(35) Vergänglich
Namjoon's Augen verengen sich wie auf einem Schlag.
Lügen?
Jungkook ist der schlechteste Lügner, den er kennt.
"Angelogen? Wobei denn? Jungkook du weißt, du kannst mir immer alles erzählen, du weißt, ich würde dich niemals verurteilen!... Das weißt du doch, oder?", raunen seine Stimmbänder vorsichtig nach, als Unsicherheit dabei ist, sich in seinem Kopf auszubreiten.
Denn das würde er doch wissen, oder?
Eigentlich weiß Jungkook das. Doch die Worte von Namjoon stimmen nur bedingt.
Wenn es um Jungkook's Sicherheit geht, dann würde er Jungkook verurteilen.
Denn das ist ihm wichtiger, als alles andere.
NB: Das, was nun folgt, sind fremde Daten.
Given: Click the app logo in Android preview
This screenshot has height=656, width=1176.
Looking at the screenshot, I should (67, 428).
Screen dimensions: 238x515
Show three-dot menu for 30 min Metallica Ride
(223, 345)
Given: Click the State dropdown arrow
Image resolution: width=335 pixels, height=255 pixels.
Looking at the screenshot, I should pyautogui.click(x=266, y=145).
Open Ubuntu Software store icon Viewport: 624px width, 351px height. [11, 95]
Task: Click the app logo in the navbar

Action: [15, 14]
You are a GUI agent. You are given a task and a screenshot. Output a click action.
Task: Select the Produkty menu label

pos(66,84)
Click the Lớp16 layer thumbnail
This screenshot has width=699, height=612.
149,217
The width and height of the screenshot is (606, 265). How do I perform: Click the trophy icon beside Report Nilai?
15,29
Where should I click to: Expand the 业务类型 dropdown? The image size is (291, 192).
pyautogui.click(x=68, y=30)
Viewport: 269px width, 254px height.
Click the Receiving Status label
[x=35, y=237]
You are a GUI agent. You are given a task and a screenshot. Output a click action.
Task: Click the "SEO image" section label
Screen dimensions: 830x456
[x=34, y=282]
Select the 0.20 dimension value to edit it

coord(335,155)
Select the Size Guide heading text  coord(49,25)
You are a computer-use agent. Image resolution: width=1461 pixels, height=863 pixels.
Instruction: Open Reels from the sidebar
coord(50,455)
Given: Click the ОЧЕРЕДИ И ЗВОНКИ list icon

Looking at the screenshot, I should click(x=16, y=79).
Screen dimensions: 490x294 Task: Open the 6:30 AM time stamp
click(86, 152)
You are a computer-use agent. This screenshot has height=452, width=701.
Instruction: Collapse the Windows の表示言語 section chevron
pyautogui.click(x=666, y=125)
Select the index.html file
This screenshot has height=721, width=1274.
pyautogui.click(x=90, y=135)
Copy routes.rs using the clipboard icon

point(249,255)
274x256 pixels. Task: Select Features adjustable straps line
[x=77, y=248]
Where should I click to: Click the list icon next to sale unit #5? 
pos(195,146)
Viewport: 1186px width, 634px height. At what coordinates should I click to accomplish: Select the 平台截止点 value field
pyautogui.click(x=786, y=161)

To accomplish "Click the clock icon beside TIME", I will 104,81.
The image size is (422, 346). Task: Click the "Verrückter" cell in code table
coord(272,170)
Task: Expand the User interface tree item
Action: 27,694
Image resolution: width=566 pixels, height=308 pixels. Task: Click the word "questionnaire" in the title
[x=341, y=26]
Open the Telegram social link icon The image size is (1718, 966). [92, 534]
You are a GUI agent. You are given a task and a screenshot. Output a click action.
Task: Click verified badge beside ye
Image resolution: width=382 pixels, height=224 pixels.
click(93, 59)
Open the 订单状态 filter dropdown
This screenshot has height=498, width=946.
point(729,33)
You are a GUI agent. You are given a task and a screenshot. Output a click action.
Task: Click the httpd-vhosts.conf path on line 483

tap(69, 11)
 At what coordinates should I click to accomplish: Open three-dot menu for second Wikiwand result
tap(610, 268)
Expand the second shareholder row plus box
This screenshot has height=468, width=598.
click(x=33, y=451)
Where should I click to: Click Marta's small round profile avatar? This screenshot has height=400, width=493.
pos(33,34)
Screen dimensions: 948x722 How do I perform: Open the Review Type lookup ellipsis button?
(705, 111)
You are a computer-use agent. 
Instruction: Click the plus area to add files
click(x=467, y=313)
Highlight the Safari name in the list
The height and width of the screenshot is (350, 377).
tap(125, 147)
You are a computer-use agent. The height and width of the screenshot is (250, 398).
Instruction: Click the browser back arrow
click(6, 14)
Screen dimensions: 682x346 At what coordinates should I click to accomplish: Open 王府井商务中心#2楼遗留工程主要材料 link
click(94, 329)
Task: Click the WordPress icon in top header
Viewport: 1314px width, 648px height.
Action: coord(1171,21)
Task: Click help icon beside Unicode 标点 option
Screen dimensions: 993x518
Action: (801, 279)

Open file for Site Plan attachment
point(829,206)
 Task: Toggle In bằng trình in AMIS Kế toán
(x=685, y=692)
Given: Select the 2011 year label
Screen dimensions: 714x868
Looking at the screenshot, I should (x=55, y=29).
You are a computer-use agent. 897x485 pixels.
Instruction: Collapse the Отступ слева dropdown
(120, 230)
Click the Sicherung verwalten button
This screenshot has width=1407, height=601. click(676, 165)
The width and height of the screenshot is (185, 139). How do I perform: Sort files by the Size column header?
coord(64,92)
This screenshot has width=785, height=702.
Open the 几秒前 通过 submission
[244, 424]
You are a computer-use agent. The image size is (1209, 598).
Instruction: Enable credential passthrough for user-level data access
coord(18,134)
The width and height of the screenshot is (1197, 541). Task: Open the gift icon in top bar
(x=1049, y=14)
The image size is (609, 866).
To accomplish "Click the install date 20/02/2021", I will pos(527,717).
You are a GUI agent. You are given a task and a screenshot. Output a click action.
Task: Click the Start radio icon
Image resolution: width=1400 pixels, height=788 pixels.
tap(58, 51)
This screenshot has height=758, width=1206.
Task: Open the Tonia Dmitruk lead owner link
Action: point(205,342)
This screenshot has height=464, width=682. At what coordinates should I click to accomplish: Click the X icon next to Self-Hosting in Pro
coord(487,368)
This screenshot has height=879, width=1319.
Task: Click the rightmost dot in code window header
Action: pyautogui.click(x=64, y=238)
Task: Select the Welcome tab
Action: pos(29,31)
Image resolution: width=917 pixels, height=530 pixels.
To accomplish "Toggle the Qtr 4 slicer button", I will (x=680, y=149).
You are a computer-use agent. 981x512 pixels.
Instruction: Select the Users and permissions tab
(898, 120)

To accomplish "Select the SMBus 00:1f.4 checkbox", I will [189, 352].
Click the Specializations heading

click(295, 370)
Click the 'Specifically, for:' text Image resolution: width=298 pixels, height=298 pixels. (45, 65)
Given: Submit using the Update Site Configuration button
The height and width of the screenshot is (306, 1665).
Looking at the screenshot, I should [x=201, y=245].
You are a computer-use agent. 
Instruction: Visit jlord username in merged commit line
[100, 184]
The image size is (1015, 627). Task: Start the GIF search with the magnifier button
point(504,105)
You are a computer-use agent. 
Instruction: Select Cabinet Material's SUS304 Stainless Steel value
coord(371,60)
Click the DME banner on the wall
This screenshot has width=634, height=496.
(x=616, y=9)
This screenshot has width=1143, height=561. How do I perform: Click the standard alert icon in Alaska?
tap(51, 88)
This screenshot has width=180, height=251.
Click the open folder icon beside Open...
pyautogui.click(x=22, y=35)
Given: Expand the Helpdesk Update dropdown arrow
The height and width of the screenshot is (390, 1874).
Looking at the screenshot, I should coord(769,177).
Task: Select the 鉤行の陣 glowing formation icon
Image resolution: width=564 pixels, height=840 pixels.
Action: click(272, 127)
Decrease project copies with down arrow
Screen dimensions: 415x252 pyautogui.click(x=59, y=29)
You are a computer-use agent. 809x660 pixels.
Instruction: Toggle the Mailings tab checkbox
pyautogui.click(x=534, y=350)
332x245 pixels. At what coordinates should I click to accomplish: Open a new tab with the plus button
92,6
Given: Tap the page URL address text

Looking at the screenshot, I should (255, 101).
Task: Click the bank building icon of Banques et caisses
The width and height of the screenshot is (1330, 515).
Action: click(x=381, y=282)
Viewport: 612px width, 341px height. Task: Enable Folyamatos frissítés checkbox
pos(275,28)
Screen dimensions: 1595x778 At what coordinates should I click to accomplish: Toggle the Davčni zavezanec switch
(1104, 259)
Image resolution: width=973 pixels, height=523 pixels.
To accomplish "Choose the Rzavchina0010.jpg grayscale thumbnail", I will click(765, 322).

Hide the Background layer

Aber es kommt keine Antwort.
Keine Antwort kommt, als Jungkook's Augenlider, so fest wie es ihnen möglich ist, sich zusammendrücken. Keine Atmung mehr seinen ausgelaugten Körper durchströmt. Hände sich so sehr verkrampfen, sodass sie sich beinahe in das Telefon einschneidet.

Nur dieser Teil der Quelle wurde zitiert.